Without changing a character, return the entries, but not the images they hold.

Source information
■ ■ ■

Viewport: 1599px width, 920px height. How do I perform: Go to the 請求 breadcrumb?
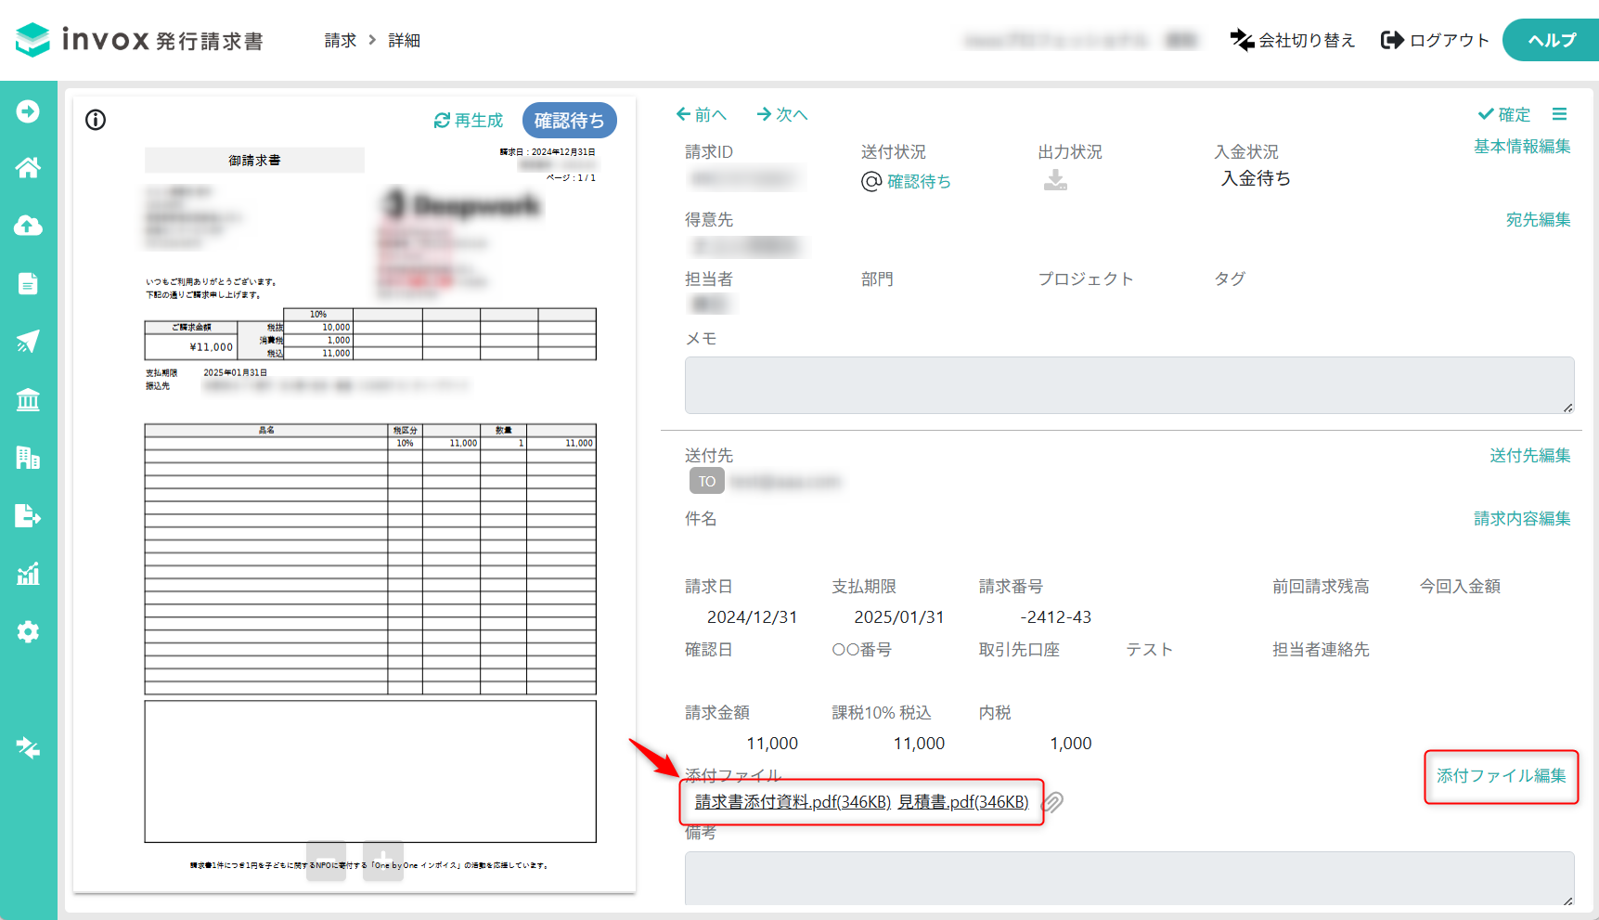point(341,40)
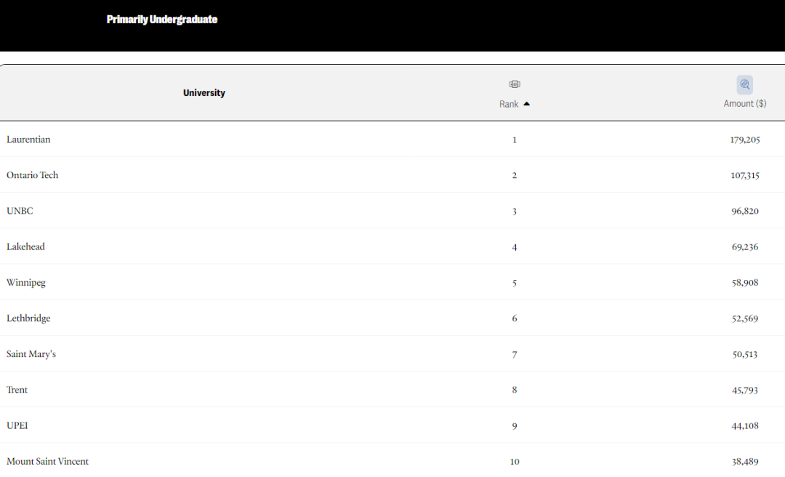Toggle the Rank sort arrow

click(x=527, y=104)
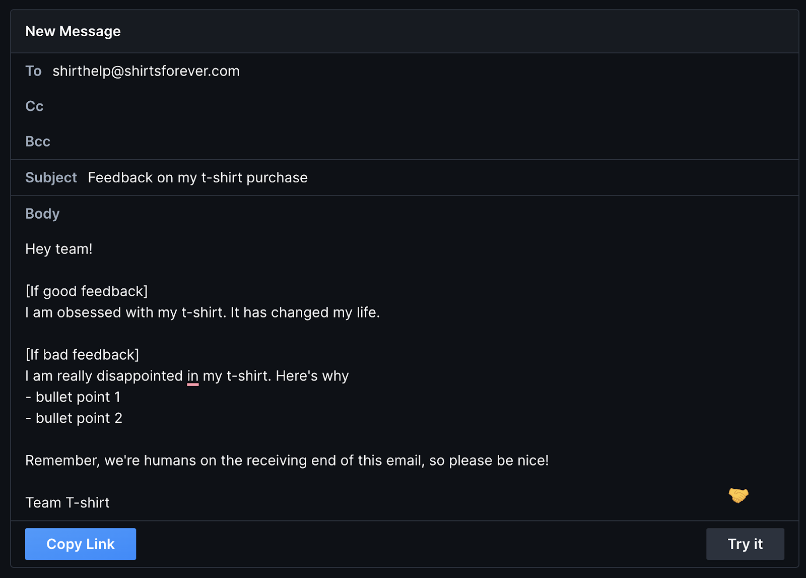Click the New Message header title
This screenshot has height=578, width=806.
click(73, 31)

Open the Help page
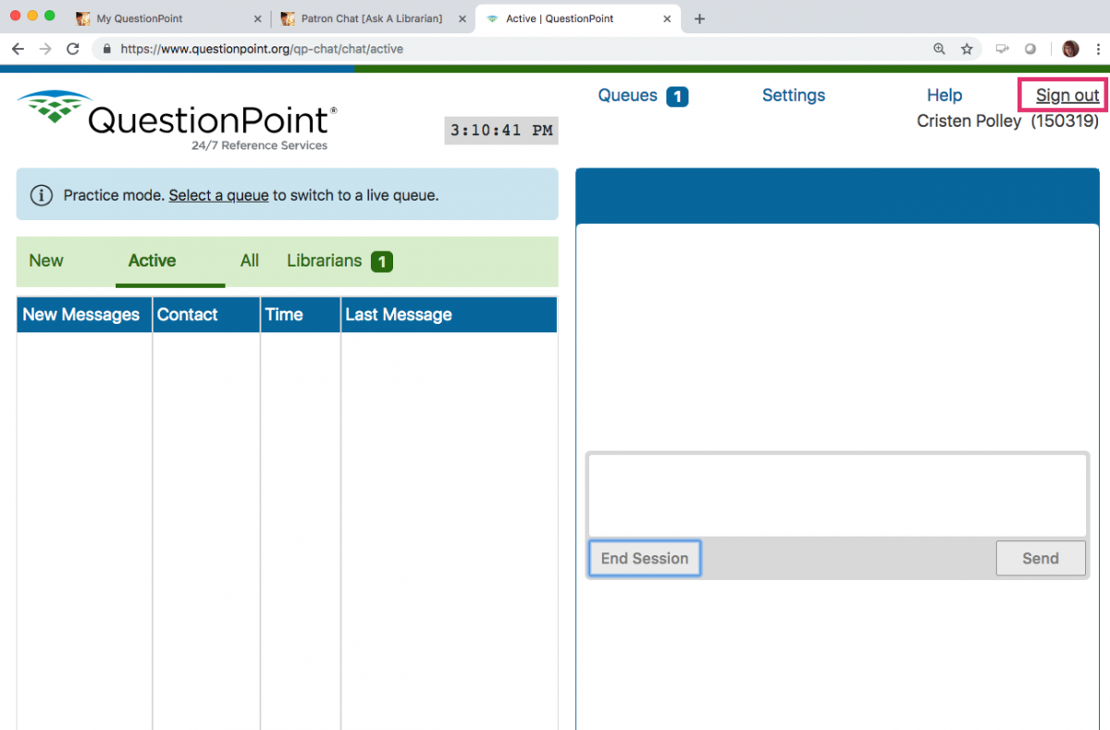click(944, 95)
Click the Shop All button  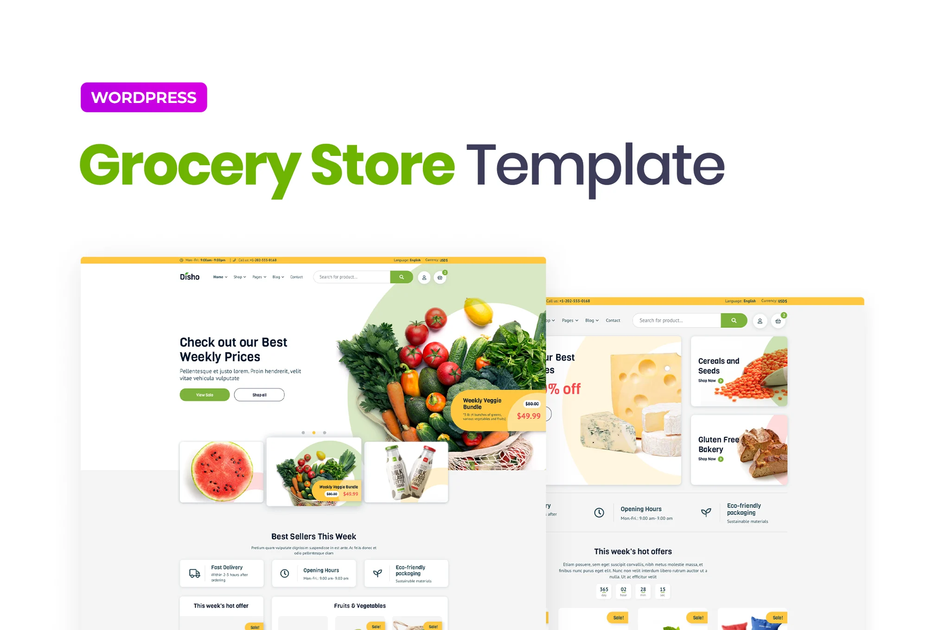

■ ■ ■

Exercise result
Viewport: 1599px width, 920px height. How do I perform: Go to the 請求 breadcrumb?
point(341,40)
Toggle the Rank sort arrow

click(x=527, y=104)
Click the New Message header title
This screenshot has height=578, width=806.
click(73, 31)

Open the Help page
click(944, 95)
Click the Shop All button  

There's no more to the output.